If you suspect a trust or will has been forged, you of course can turn to the courts for help. But if you falsely allege that a document is a forgery, don’t expect a judge to let you go unpunished.

That’s the lesson of a case recently decided by the California Court of Appeal (Bruno v Hopkins.)

Lynne Francis Bruno sued her mother, Mildred Francis, and two of her three sisters, in Santa Clara County Superior Court. She alleged that they had forged trust documents that divided her parents’ estate following the death of her father in a way that diminished her share.

The trial court rejected her claim, finding that the trust instruments were not forgeries. It also determined that her lawsuit had not been filed in good faith and ordered Lynne to pay more than $925,000 in fees and costs – far more than she would receive as a beneficiary of the trust.

Lynne appealed, arguing that she had a reasonable and good faith belief in the merits of her claim, and that the trial court had no right to impose a penalty greater than the amount she was due to receive from the trust.

Mildred and James Francis had been married for 67 years when he died in 2006. An attorney, James drafted their living trust between 1989 and 1991, and had various people type portions of the 31-page document during that time.

Under the terms of the trust, upon the death of one spouse, half of the trust assets would be allocated to the surviving spouse’s revocable trust. The other half would go to irrevocable family and marital trusts. Two of the daughters, Lynne and Gail, would each receive $200,000 from the revocable surviving spouse’s trust, with most of the remaining assets to be divided between the other two sisters.
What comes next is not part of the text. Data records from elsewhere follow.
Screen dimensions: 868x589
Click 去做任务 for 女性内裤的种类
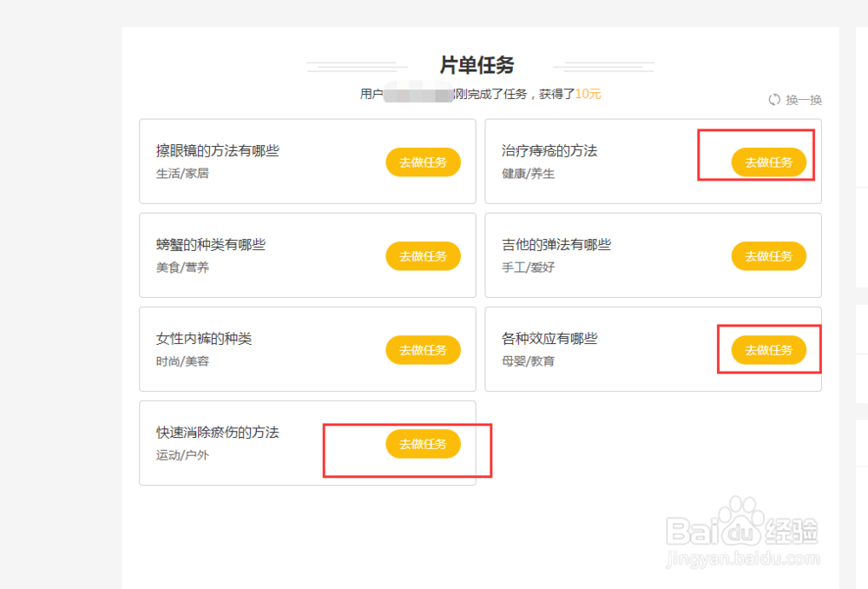(x=423, y=350)
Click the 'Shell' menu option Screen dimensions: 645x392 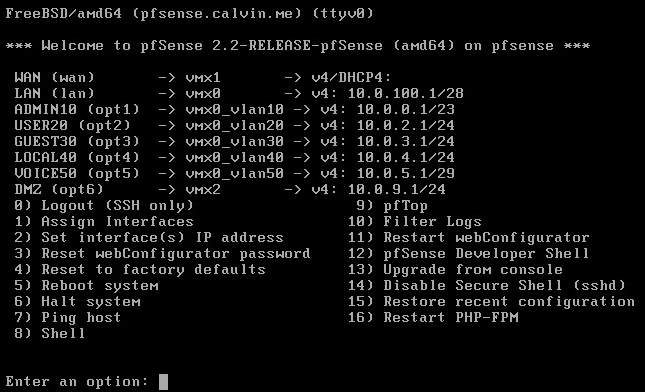(x=50, y=334)
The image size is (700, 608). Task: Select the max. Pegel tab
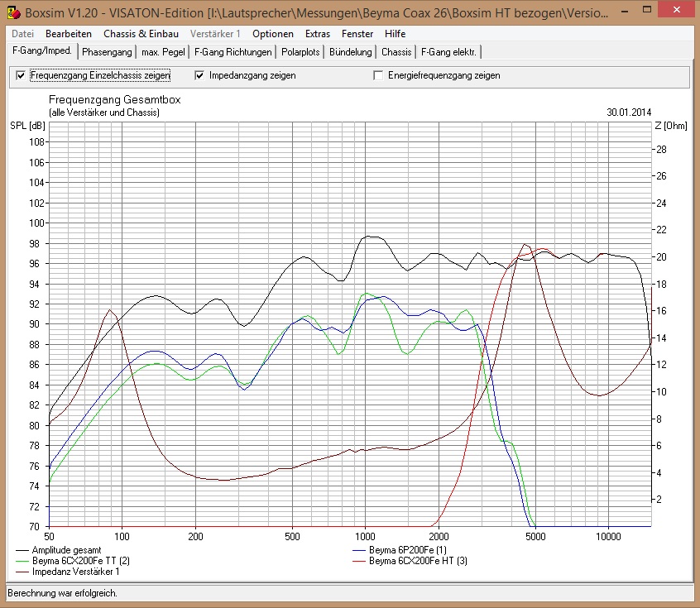point(162,52)
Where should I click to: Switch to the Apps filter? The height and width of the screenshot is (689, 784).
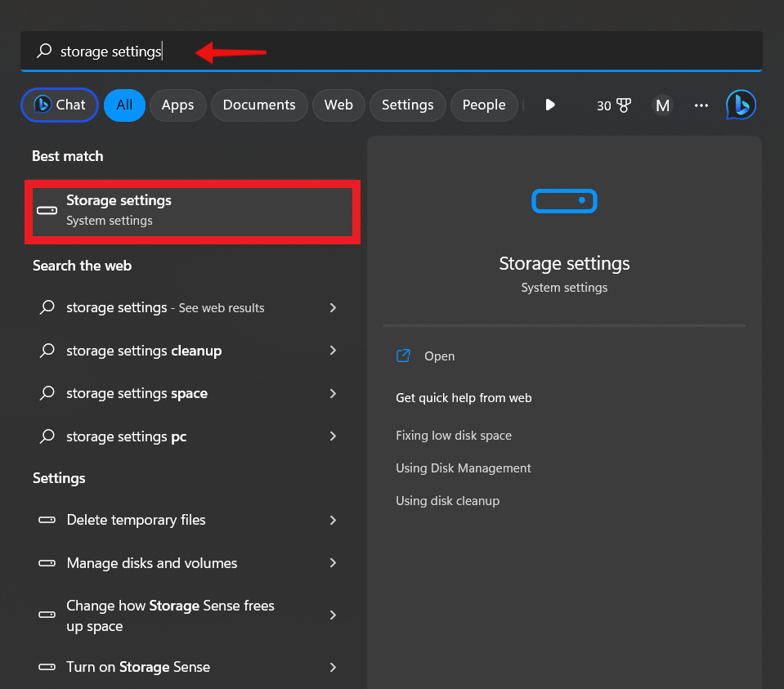pos(177,105)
At the time Mildred and James prepared their trust, the $200,000 gifts to Lynne and Gail represented about half of the trust’s total assets. Mildred testified that the couple felt at that time that Lynne and Gail needed more support than their two other daughters, Jane and Gwen, who had established careers and were more financially stable.

The situation changed later, and the couple took steps to leave a greater share of their assets to Jane and Gwen. The estate also grew over time; when Lynne filed her lawsuit in 2015, she estimated its value at over $4 million.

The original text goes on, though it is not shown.